**WRITTEN TASK 1**. Can you set down, word for word, the lines of the records from the one holding "Комбинезоны для маляров (33, 717)" through the one holding "Статьи (83, 704)", both included?

**PAGE**.

He has missed eight of his past 20 field goals, including his only attempt in the NFC Championship Game at Atlanta.
And this kick could have had an impact on the game, thereby justifying the use of a field goal kicker in the NFL. Arguing the NFL should outlaw field goals because they have too much of an impact on the game is like arguing baseball should outlaw closers because they just pitch one inning and can affect the outcome of a game.
His 31 field goals are best in Eagles playoff history. He made an NFL
postseason record 19 in a row. Yet in his final Philly playoff game, at
home against Green Bay, Akers missed two of three in a 21-16 loss.
And this is relevant to why the field goal should be outlawed in what way? Skip is essentially arguing Akers is missing too many field goals and so the NFL should outlaw the field goal because we wouldn't want the 49ers to be denied a Super Bowl victory because of him. It's much better the 49ers are denied a Super Bowl appearance if their backup kick returner fumbles the football twice, since the punting game is all about football, while the kicking game is just a bunch of non-talented assholes kicking the ball through posts...which I guess is also the entire premise of soccer, so I wonder Skip's feelings on that sport?

**RECORDS SUPPLIED**.
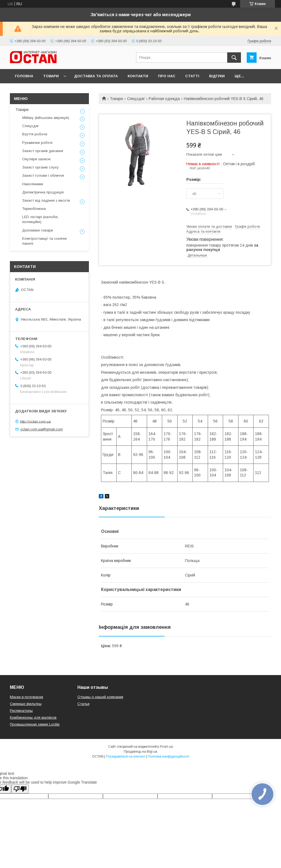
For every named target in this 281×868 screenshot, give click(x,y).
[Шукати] (234, 57)
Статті (192, 76)
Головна (24, 76)
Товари (51, 76)
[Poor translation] (20, 789)
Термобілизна (34, 209)
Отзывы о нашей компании (100, 697)
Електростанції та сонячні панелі (45, 241)
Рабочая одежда (164, 98)
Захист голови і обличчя (43, 176)
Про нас (167, 76)
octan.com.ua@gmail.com (41, 429)
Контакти (138, 76)
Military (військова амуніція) (46, 118)
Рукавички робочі (37, 143)
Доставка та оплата (96, 76)
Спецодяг (136, 98)
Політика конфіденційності (168, 756)
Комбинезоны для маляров (33, 717)
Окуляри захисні (36, 159)
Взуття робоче (35, 134)
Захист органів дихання (43, 151)
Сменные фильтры (26, 704)
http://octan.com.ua (35, 421)
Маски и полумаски (26, 697)
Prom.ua (166, 746)
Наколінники (33, 184)
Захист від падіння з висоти (46, 200)
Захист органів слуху (40, 167)
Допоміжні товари (37, 230)
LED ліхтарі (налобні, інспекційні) (40, 219)
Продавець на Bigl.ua (140, 751)
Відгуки (217, 76)
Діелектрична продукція (43, 192)
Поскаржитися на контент (125, 756)
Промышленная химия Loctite (35, 724)
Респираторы (21, 711)
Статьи (83, 704)
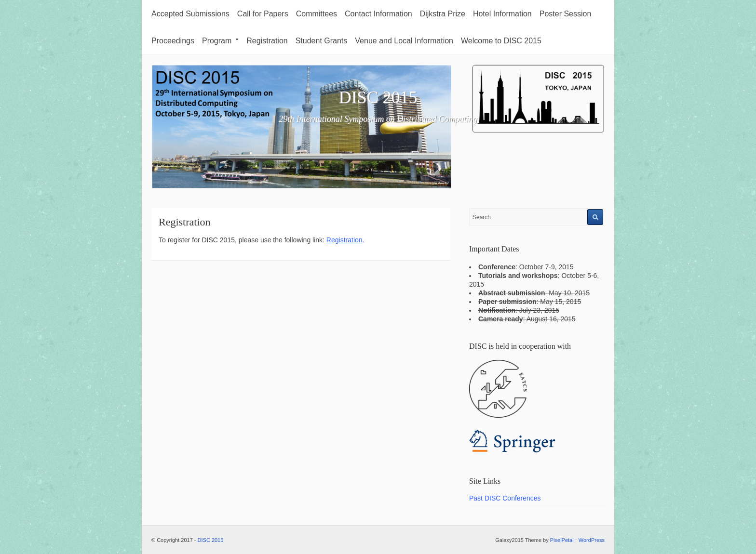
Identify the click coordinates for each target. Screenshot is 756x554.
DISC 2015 (378, 97)
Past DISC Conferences (505, 498)
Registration (267, 40)
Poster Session (566, 13)
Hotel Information (502, 13)
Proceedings (173, 40)
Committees (316, 13)
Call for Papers (263, 13)
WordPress (592, 540)
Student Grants (322, 40)
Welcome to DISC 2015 (501, 40)
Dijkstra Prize (443, 13)
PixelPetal (562, 540)
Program (220, 40)
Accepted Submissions (190, 13)
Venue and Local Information (404, 40)
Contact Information (378, 13)
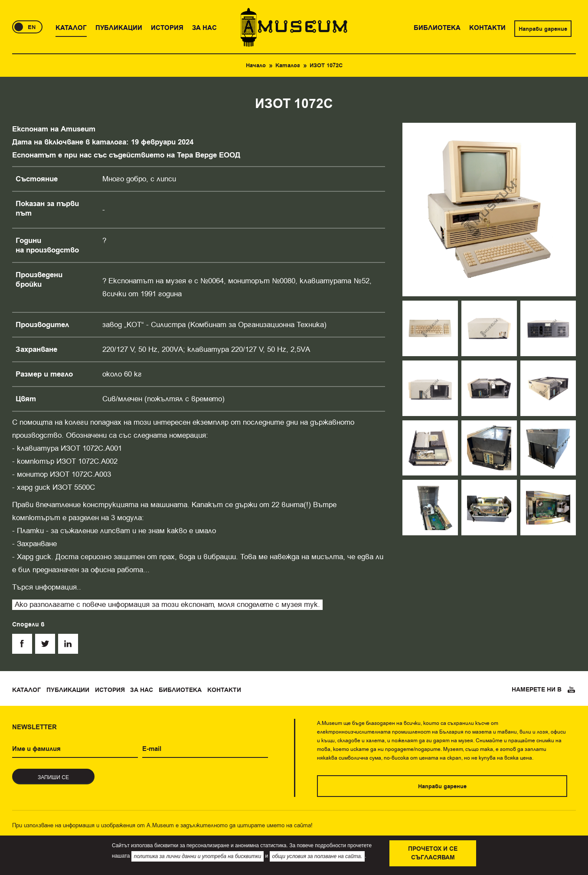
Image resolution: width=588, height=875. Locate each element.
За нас (141, 690)
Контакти (224, 690)
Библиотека (180, 690)
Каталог (287, 66)
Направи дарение (543, 29)
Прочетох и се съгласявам (433, 853)
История (110, 690)
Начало (256, 66)
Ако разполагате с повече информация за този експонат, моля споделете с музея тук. (167, 604)
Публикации (68, 690)
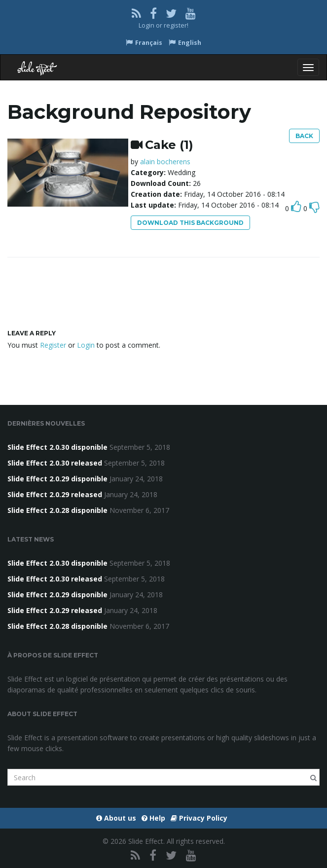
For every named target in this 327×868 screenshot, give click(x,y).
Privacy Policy (199, 818)
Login (146, 25)
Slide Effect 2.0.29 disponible (57, 478)
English (185, 42)
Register (53, 345)
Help (153, 818)
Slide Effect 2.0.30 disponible (57, 447)
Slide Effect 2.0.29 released (55, 494)
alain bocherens (165, 161)
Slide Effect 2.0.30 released (55, 463)
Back (304, 136)
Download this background (190, 222)
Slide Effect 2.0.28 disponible (57, 510)
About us (116, 818)
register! (176, 25)
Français (144, 42)
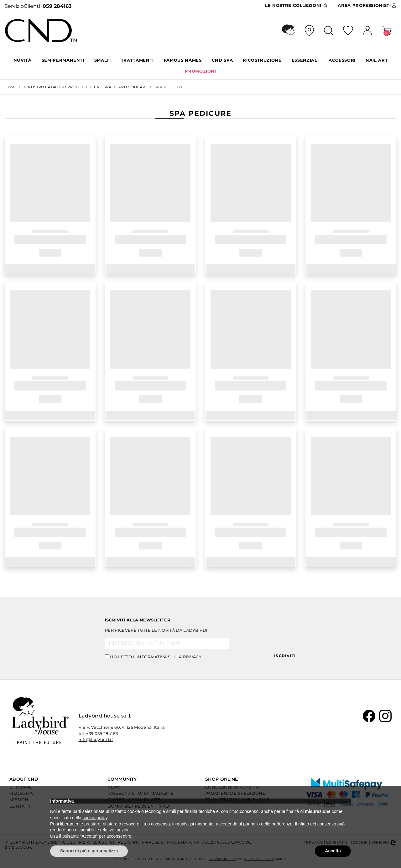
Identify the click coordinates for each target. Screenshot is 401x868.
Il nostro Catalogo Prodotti (55, 87)
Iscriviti (285, 656)
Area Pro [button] (367, 5)
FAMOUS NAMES (183, 60)
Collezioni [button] (296, 5)
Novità (23, 60)
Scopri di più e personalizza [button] (89, 850)
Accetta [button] (333, 850)
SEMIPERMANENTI (63, 60)
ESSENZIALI (305, 60)
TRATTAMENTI (137, 60)
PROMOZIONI (200, 71)
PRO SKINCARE (133, 87)
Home (10, 87)
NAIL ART (376, 60)
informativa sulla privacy (169, 657)
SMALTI (103, 60)
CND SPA (222, 60)
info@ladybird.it (96, 739)
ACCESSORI (342, 60)
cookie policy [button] (95, 817)
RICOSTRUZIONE (262, 60)
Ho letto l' (155, 657)
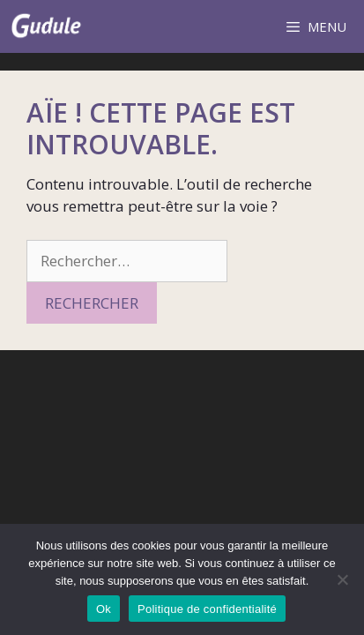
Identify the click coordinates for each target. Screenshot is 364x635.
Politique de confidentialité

**WRITTEN TASK 2**. Could you pull out the passage in the field goal text from "And this kick" through "a 21-16 loss.", inclusive, and reproduce it verbatim?

**FULL ANSWER 1**.
Комбинезоны для маляров (33, 717)
Окуляри захисні (36, 159)
Взуття робоче (35, 134)
Захист органів дихання (43, 151)
Сменные фильтры (26, 704)
http://octan.com.ua (35, 421)
Маски и полумаски (26, 697)
Prom.ua (166, 746)
Наколінники (33, 184)
Захист від падіння з висоти (46, 200)
Захист органів слуху (40, 167)
Допоміжні товари (37, 230)
LED ліхтарі (налобні, інспекційні) (40, 219)
Продавець на Bigl.ua (140, 751)
Відгуки (217, 76)
Діелектрична продукція (43, 192)
Поскаржитися на контент (125, 756)
Промышленная химия Loctite (35, 724)
Респираторы (21, 711)
Статьи (83, 704)

**FULL ANSWER 2**.
And this kick could have had an impact on the game, thereby justifying the use of a field goal kicker in the NFL. Arguing the NFL should outlaw field goals because they have too much of an impact on the game is like arguing baseball should outlaw closers because they just pitch one inning and can affect the outcome of a game.
His 31 field goals are best in Eagles playoff history. He made an NFL
postseason record 19 in a row. Yet in his final Philly playoff game, at
home against Green Bay, Akers missed two of three in a 21-16 loss.